Stars of movies television in the '40s through the '60s reportedly had "a very broad appeal," bringing in all ethnicities. According to Shafer, "The rodeo never had a segregation policy. There was never a need to desegregate the rodeo." Charlie Pride, the African-American country star, made a few late-'60s appearances, although his sound never particularly appealed to a broad section of the African-American community. But by the 1970s, Motown acts, so crucial to the mainstreaming of African-American music, were essential to a gradual diversification of the rodeo.
But the rodeo couldn't keep pace with the ever-changing tastes of African-American music fans. "We really rode the Motown sound too long," claims Shafer. "Into the '80s we found we were no longer appealing to black audiences."
That decade also saw the rodeo reaching out to Latino audiences. At first the rodeo struck out. Focusing too heavily on acts from northern Mexico brought concerts with abysmal ticket sales. Latino community leaders suggested that the rodeo try to instead appeal to Houstonians with Mexican heritage. Out of this, the Go Tejano committee was formed in 1990. Subsequently, seven of the 15 top-selling concerts have been Go Tejano heritage shows.
The founding of the Black Go Texan committee followed in 1993, with its first heritage night showcasing Frankie Beverly and Maze, the Isley Brothers and Angela Winbush. After more than a decade of existence, both committees play pivotal roles in choosing the entertainers for heritage nights; submitting a wish list months in advance, promoting the activities of the rodeo and, most important, reeling in the black and Latino populations to the show. The advisory and community outreach elements are important, but it is equally vital that the committees fulfill their commitment to fill seats by selling blocks of tickets to workplaces, schools and church groups.

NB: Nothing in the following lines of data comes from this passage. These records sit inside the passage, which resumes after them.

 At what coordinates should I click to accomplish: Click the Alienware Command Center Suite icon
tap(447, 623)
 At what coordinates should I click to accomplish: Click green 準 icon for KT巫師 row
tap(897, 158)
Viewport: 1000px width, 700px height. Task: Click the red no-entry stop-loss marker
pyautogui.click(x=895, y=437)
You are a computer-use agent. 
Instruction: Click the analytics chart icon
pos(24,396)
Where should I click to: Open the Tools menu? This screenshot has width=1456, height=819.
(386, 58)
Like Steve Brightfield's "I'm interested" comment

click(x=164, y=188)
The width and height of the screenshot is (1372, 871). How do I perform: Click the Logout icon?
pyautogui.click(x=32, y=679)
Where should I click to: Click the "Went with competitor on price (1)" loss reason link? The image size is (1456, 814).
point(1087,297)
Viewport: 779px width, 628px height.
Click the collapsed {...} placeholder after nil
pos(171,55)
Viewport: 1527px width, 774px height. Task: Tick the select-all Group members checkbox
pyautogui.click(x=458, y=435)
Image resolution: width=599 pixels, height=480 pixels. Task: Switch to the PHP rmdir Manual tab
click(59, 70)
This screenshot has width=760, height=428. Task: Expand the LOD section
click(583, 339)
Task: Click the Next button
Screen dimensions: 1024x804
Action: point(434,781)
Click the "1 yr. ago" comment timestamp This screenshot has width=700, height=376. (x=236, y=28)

In booking mainstream country performers, very little is left to chance. Far from being mere expressions of the cultural zeitgeist, much of the hardest work is done by a computer.
For mainstream country acts such as George Strait and Clint Black, the computer program, which takes in "random phone surveys, written surveys and previous sales data," easily predicts the sellout concerts. It's about as cut-and-dried as the laws of physics. The science for heritage programming, on the other hand, is inexact, though becoming less so every year.
Shafer notes that the rapidly shifting African-American music landscape presents special difficulties for their computer programmers. In the past, the rodeo gave the heritage committees plenty of leeway in selecting the bands. Today they may still lean more heavily on the committees' opinions than they do with the country and rock shows.
But Shafer and his programmers are working on it. They collect more demographic data every year, mostly through entry surveys of heritage night attendees. While Shafer claims the canvassers don't profile based on race, the surveyors are later asked to note what race they "think" someone is. The computer model is also designed to estimate the race of respondents depending on their zip code and phone prefix (the fact that this is even possible is a disturbing testament of Houston's continued segregation). The data collected is used to build next year's computer model, and Shafer hopes that the day will come when his heritage night computer programs have as little margin for error as those that target Anglos.
Says Shafer: "Our goal is to have the majority of the population for heritage nights be the targeted ethnicity. That tells us we are appealing to the community." He cites as relative failures those early heritage concerts where the audience was mostly white.
And herein lies the rub: Does an initiative that originated as a gesture to include ethnic communities now result in a sort of de facto segregation? Or even self-segregation?
Leroy Shafer would say no. "This year it's hard to tell which of our shows is the heritage show," he says. The advent of multiple slates featuring Latino and African-American artists suggests the extreme success of the Go Tejano and Black Go Texan nights. Depending on how you see it, it might demonstrate that the idea of ethnic-specific programming may be a dated one.